Peserta workshop membatik bersama di pendopo Museum Tekstil Jakarta, Sabtu (2/6). |
Proses membatik itu
sama seperti jalan hidup. Kehidupan dimulai dari selembar kain putih yang bersih
tanpa noda. Kemudian terukirlah kisah-kisah hidup pada kain putih, terlukiskan
dengan segenap hati dan memberi warna. Sama halnya dengan kain batik yang
memiliki beragam motif, beda pula makna kehidupan seseorang.
Seperti
yang diungkapkan Sofitri Shaliha Pulungan, salah satu pembicara dalam acara
Green With Batik yang berlangsung di Museum Tekstil, Sabtu 2 Juni lalu.
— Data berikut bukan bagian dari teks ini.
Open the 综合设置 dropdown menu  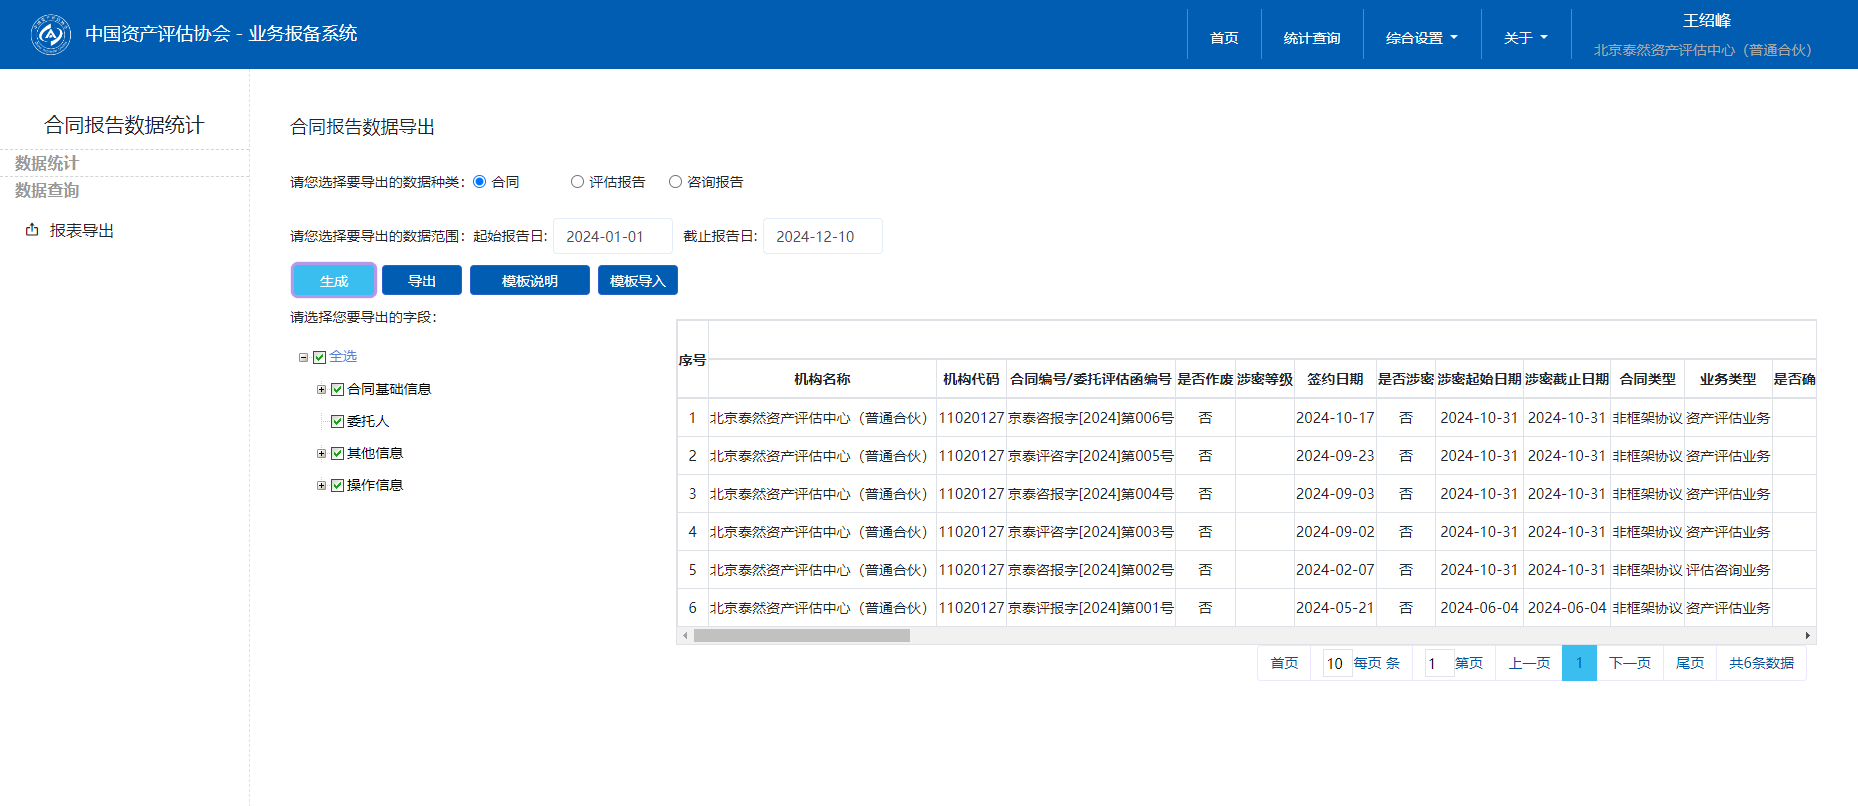click(1421, 38)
Di
tengah acara workshop yang dihadiri peserta dari berbagai kalangan ini, Sofitri
menjelaskan kekagumannya pada batik yang membuat ia kembali ke tanah air
setelah lama tinggal di Australia.
Kekaguman
Sofitri pada batik dikarenakan keindahan motif batik yang penuh makna tentang
kehidupan. Seluruh peserta workshop pun dibuat kagum oleh penjelasan Sofitri
tentang keistimewaan batik dan betapa mempesonanya batik nusantara.
Setelah
penjelasan sekilas tentang batik di nusantara, peserta disuguhkan materi utama
dalam acara workshop ini. Yaitu, batik ramah lingkungan. Batik ramah lingkungan
adalah batik yang diproduksi dengan menggunakan zat pewarna alami. Proses
produksinya juga memerhatikan dampak terhadap lingkungan sekitar dan
mengefisiensi penggunaan energi serta sumber daya bahan baku.
Pembicara
selanjutnya Yuanita Suryadini, salah salah satu pimpinan Clean Batik Initiative
(CBI). Ia berbicara tentang pentingnya batik ramah lingkungan. Yuanita
menjelaskan bahwa dulu nenek moyang bangsa kita merupakan bangsa yang
menjunjung tinggi kearifan lokal dan kelestarian alam.
Begitu
pula dengan pembuatan batik, jangan sampai dalam produksi batik menimbulkan
dampak buruk pada lingkungan. Sehingga dapat berpegang teguh pada prinsip
kelestarian alam. Menurut Yuanita, kita masih bisa melestarikan batik dengan
cara modern yang masih berpegang teguh pada prinsip kelestarian alam yang kita
miliki.
Pada
kenyataanya, proses pewarnaan batik yang digunakan oleh sebagian besar produsen
batik di Jawa, masih menggunakan zat kimia berbahaya. Limbah pembuangan airnya
juga belum dikelola dengan baik, karena tidak adanya tempat pembuangan yang
disediakan.
Selain
meteri dari para pembicara, peserta workshop juga disugguhkan video yang
ditampilkan Yuanita. Video tersebut menceritakan pengrajin batik di Jawa yang
belum memperhatikan dampak produksinya pada lingkungan sekitar. Kemudian,
peserta dapat mengetahui bahwa dampak yang terjadi dari proses produksi batik
pada lingkungan tidaklah kecil.
Video
itu menggambarkan saluran air di sekitar pabrik, yang sudah tercemar oleh zat
kimia berbahaya akibat pewarna batik. Jika tidak ditanggulangi, ini dapat
menyebabkan sumber air minum warga juga akan tercemar.
Memupuk kesadaran
peserta inilah yang menjadi tujuan diadakannya workshop Green with Batik yang
diseleggarakan oleh kepanitian GreenPChallange. Seperti yang dikatakan
Noviarani, salah satu anggota kepanitian GreenPChallange. (Nida Ilyas)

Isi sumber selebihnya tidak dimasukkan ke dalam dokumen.